Tarea a realizar: ¿Cómo se traduce al inglés esta oración del extracto sobre la rendición de cuentas escolar: "Es conocida la elevada correlación existente entre los resultados obtenidos en pruebas estandarizadas y el nivel socioeconómico (NSE) de los estudiantes que asisten a las escuelas (García-Huidobro, 1999)."?

Por otra parte, el término progresivo de la selección en los emblemáticos está ocurriendo en un marco de políticas profundamente adversas y que la actual administración se ha negado a reformar. Un lugar central en esto lo ocupa el sistema de aseguramiento de la calidad, donde se consagran políticas de rendición de cuentas en la que se clasifican escuelas y distribuyen recursos e incentivos a instituciones, docentes y directivos, principalmente en función de los resultados en la prueba SIMCE (Falabella y Opazo, 2014).
Es conocida la elevada correlación existente entre los resultados obtenidos en pruebas estandarizadas y el nivel socioeconómico (NSE) de los estudiantes que asisten a las escuelas (García-Huidobro, 1999). Esta lógica de rendición de cuentas solo viene a fortalecer la tentación de preferir a aquellos que resultan más fáciles de educar y excluir, al inicio o durante la trayectoria escolar, a quienes son menos capaces de responder adecuadamente test estandarizados.
En ese contexto, escuelas, principalmente públicas que atienden a sectores populares, que la nomenclatura oficial denomina como vulnerables, son, bajo un prisma reduccionista, calificadas y sancionadas como “malas escuelas”, pese a que las diferencias de logro se explican por la distribución social de la matrícula en el sistema educativo, y no por la dependencia administrativa de las escuelas (Bellei, 2003, 2007; Mizala, Romaguera y Urquiola, 2007). Por lo mismo, resulta contradictorio, por una parte, presionar indistintamente a todas las escuelas por “buenos resultados” (asociados estos, a su vez, a altas consecuencias) y, por otro, exigir dinámicas de inclusión y cooperación excluyendo regulaciones y exigencias al sector particular pagado (quienes sí pueden seleccionar económica y académicamente a sus estudiantes).
La evidencia comparada ha constatado que estas dinámicas de “presión y apoyo” son contraproducentes para el espacio escolar, en la medida que los sistemas de rendición de cuentas con altas consecuencias generan múltiples perjuicios y malas prácticas, tales como entrenamiento excesivo para rendir en pruebas estandarizadas, además de competencia entre escuelas, reduccionismo curricular, homogeneización y simplificación de procesos formativos, desprofesionalización docente, entre otros (Cassasus, 2010; CIDE, 2012; Pino, 2014).

Información proporcionada:
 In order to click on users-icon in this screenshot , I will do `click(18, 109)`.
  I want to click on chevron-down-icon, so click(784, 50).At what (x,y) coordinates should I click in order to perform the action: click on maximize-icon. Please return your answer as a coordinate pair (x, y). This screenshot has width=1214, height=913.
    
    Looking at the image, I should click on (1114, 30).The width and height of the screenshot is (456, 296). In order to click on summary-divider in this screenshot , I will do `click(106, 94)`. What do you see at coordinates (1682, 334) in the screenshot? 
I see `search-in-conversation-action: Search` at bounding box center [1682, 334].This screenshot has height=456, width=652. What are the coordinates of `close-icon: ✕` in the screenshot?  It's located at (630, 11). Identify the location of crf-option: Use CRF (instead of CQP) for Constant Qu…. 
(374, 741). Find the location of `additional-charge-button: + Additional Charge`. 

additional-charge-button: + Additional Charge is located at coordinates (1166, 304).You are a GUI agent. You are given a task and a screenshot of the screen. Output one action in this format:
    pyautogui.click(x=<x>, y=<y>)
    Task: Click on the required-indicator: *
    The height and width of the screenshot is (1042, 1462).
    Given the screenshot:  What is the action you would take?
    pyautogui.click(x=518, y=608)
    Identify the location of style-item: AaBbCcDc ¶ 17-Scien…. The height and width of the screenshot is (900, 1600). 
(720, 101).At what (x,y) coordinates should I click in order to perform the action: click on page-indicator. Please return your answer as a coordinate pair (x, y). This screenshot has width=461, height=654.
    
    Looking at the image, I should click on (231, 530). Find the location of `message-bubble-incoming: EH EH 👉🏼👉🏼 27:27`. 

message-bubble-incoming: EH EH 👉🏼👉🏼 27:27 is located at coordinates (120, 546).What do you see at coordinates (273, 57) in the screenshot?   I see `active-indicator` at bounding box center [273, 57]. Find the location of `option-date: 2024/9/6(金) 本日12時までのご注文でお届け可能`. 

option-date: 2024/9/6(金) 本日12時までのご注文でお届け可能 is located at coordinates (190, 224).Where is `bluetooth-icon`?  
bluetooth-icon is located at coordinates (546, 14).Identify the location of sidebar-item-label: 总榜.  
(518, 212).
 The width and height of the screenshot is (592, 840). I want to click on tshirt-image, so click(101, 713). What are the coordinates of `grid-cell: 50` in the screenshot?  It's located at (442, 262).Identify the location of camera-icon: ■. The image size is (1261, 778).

Resultado de la tarea: The high correlation between the results obtained on standardized tests and the socioeconomic level (NSE) of the students who attend the schools is well known (García-Huidobro, 1999).